• **Aim of the exercise**
Reproduce every one of the entries below word for word, keeping their order and line breaks.

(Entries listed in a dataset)
════════════════

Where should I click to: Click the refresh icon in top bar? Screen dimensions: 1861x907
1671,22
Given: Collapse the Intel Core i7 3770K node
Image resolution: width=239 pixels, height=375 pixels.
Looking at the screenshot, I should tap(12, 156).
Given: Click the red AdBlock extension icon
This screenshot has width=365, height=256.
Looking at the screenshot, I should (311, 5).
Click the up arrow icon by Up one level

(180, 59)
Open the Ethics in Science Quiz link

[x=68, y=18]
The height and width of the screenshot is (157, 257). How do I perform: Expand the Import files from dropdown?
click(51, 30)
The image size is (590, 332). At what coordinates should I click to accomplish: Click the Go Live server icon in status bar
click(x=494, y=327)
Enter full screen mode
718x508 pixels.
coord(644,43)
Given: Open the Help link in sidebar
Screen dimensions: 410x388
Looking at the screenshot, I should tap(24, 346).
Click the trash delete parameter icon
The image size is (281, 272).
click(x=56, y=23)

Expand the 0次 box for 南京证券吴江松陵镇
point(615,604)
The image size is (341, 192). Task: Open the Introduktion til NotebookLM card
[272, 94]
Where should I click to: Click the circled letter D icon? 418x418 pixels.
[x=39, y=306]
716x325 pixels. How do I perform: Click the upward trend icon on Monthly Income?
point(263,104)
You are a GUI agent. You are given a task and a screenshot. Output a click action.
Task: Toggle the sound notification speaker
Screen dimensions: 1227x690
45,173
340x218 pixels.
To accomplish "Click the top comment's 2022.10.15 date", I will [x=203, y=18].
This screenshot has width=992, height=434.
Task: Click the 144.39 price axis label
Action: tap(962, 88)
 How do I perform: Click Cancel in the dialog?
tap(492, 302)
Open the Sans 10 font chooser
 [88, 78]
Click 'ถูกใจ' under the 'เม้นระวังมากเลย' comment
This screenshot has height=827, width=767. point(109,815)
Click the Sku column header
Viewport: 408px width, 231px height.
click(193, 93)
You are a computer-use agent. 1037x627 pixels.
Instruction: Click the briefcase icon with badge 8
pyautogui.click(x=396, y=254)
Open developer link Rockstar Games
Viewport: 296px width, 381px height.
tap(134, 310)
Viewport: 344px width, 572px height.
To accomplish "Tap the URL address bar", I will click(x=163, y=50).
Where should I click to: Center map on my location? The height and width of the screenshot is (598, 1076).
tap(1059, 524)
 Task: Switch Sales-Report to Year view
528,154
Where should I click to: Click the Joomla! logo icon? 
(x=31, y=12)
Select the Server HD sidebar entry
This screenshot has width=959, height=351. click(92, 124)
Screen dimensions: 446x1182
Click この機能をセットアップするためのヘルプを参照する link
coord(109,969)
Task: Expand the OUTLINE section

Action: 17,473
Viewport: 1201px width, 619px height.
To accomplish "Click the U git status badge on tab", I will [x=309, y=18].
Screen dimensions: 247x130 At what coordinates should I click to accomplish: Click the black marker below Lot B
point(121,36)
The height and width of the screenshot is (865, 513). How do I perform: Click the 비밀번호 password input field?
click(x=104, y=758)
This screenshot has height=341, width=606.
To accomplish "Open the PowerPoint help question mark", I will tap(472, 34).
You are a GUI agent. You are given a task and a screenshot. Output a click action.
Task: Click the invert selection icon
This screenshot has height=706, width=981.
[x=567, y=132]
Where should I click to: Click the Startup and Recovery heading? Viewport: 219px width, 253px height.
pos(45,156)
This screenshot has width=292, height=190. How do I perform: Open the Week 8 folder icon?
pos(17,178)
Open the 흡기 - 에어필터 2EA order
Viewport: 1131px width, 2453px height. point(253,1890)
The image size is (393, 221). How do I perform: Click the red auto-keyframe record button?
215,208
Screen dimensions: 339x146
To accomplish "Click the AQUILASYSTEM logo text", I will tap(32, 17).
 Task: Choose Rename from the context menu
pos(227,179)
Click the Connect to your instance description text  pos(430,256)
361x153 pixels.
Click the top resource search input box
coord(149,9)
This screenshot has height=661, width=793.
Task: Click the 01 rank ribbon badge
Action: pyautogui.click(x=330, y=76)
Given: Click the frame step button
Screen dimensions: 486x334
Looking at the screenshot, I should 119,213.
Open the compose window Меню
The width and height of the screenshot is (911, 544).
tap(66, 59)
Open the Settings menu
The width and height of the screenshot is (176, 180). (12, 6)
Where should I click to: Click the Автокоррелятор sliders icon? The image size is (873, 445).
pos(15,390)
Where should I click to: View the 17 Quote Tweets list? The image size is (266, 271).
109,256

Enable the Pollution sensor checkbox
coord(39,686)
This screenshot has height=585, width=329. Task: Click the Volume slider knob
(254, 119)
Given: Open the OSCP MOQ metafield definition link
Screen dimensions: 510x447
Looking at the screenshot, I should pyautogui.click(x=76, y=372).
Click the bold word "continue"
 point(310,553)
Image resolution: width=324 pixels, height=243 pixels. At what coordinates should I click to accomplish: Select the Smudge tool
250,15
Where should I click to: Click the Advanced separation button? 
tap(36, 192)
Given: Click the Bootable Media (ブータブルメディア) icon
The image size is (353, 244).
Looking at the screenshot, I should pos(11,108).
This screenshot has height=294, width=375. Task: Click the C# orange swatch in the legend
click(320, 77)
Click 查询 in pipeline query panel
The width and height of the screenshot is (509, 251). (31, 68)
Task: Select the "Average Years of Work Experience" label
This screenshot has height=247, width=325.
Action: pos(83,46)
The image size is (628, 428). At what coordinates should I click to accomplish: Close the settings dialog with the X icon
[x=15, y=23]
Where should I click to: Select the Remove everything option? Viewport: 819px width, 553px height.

════════════════

• **Task solution**
Where should I click to: Click the refresh icon in top bar? Screen dimensions: 1861x907
1671,22
Given: Collapse the Intel Core i7 3770K node
Image resolution: width=239 pixels, height=375 pixels.
Looking at the screenshot, I should tap(12, 156).
Given: Click the red AdBlock extension icon
This screenshot has width=365, height=256.
Looking at the screenshot, I should (311, 5).
Click the up arrow icon by Up one level

(180, 59)
Open the Ethics in Science Quiz link

[x=68, y=18]
The height and width of the screenshot is (157, 257). How do I perform: Expand the Import files from dropdown?
click(51, 30)
The image size is (590, 332). At what coordinates should I click to accomplish: Click the Go Live server icon in status bar
click(x=494, y=327)
Enter full screen mode
718x508 pixels.
coord(644,43)
Given: Open the Help link in sidebar
Screen dimensions: 410x388
Looking at the screenshot, I should tap(24, 346).
Click the trash delete parameter icon
The image size is (281, 272).
click(x=56, y=23)

Expand the 0次 box for 南京证券吴江松陵镇
point(615,604)
The image size is (341, 192). Task: Open the Introduktion til NotebookLM card
[272, 94]
Where should I click to: Click the circled letter D icon? 418x418 pixels.
[x=39, y=306]
716x325 pixels. How do I perform: Click the upward trend icon on Monthly Income?
point(263,104)
You are a GUI agent. You are given a task and a screenshot. Output a click action.
Task: Toggle the sound notification speaker
Screen dimensions: 1227x690
45,173
340x218 pixels.
To accomplish "Click the top comment's 2022.10.15 date", I will [x=203, y=18].
This screenshot has width=992, height=434.
Task: Click the 144.39 price axis label
Action: tap(962, 88)
 How do I perform: Click Cancel in the dialog?
tap(492, 302)
Open the Sans 10 font chooser
 [88, 78]
Click 'ถูกใจ' under the 'เม้นระวังมากเลย' comment
This screenshot has height=827, width=767. point(109,815)
Click the Sku column header
Viewport: 408px width, 231px height.
click(193, 93)
You are a computer-use agent. 1037x627 pixels.
Instruction: Click the briefcase icon with badge 8
pyautogui.click(x=396, y=254)
Open developer link Rockstar Games
Viewport: 296px width, 381px height.
tap(134, 310)
Viewport: 344px width, 572px height.
To accomplish "Tap the URL address bar", I will click(x=163, y=50).
Where should I click to: Center map on my location? The height and width of the screenshot is (598, 1076).
tap(1059, 524)
 Task: Switch Sales-Report to Year view
528,154
Where should I click to: Click the Joomla! logo icon? 
(x=31, y=12)
Select the Server HD sidebar entry
This screenshot has width=959, height=351. click(92, 124)
Screen dimensions: 446x1182
Click この機能をセットアップするためのヘルプを参照する link
coord(109,969)
Task: Expand the OUTLINE section

Action: 17,473
Viewport: 1201px width, 619px height.
To accomplish "Click the U git status badge on tab", I will [x=309, y=18].
Screen dimensions: 247x130 At what coordinates should I click to accomplish: Click the black marker below Lot B
point(121,36)
The height and width of the screenshot is (865, 513). How do I perform: Click the 비밀번호 password input field?
click(x=104, y=758)
This screenshot has height=341, width=606.
To accomplish "Open the PowerPoint help question mark", I will tap(472, 34).
You are a GUI agent. You are given a task and a screenshot. Output a click action.
Task: Click the invert selection icon
This screenshot has height=706, width=981.
[x=567, y=132]
Where should I click to: Click the Startup and Recovery heading? Viewport: 219px width, 253px height.
pos(45,156)
This screenshot has width=292, height=190. How do I perform: Open the Week 8 folder icon?
pos(17,178)
Open the 흡기 - 에어필터 2EA order
Viewport: 1131px width, 2453px height. point(253,1890)
The image size is (393, 221). How do I perform: Click the red auto-keyframe record button?
215,208
Screen dimensions: 339x146
To accomplish "Click the AQUILASYSTEM logo text", I will tap(32, 17).
 Task: Choose Rename from the context menu
pos(227,179)
Click the Connect to your instance description text  pos(430,256)
361x153 pixels.
Click the top resource search input box
coord(149,9)
This screenshot has height=661, width=793.
Task: Click the 01 rank ribbon badge
Action: pyautogui.click(x=330, y=76)
Given: Click the frame step button
Screen dimensions: 486x334
Looking at the screenshot, I should 119,213.
Open the compose window Меню
The width and height of the screenshot is (911, 544).
tap(66, 59)
Open the Settings menu
The width and height of the screenshot is (176, 180). (12, 6)
Where should I click to: Click the Автокоррелятор sliders icon? The image size is (873, 445).
pos(15,390)
Where should I click to: View the 17 Quote Tweets list? The image size is (266, 271).
109,256

Enable the Pollution sensor checkbox
coord(39,686)
This screenshot has height=585, width=329. Task: Click the Volume slider knob
(254, 119)
Given: Open the OSCP MOQ metafield definition link
Screen dimensions: 510x447
Looking at the screenshot, I should pyautogui.click(x=76, y=372).
Click the bold word "continue"
 point(310,553)
Image resolution: width=324 pixels, height=243 pixels. At what coordinates should I click to accomplish: Select the Smudge tool
250,15
Where should I click to: Click the Advanced separation button? 
tap(36, 192)
Given: Click the Bootable Media (ブータブルメディア) icon
The image size is (353, 244).
Looking at the screenshot, I should pos(11,108).
This screenshot has height=294, width=375. Task: Click the C# orange swatch in the legend
click(320, 77)
Click 查询 in pipeline query panel
The width and height of the screenshot is (509, 251). (31, 68)
Task: Select the "Average Years of Work Experience" label
This screenshot has height=247, width=325.
Action: pos(83,46)
The image size is (628, 428). At what coordinates should I click to accomplish: Close the settings dialog with the X icon
[x=15, y=23]
Where should I click to: Select the Remove everything option? Viewport: 819px width, 553px height.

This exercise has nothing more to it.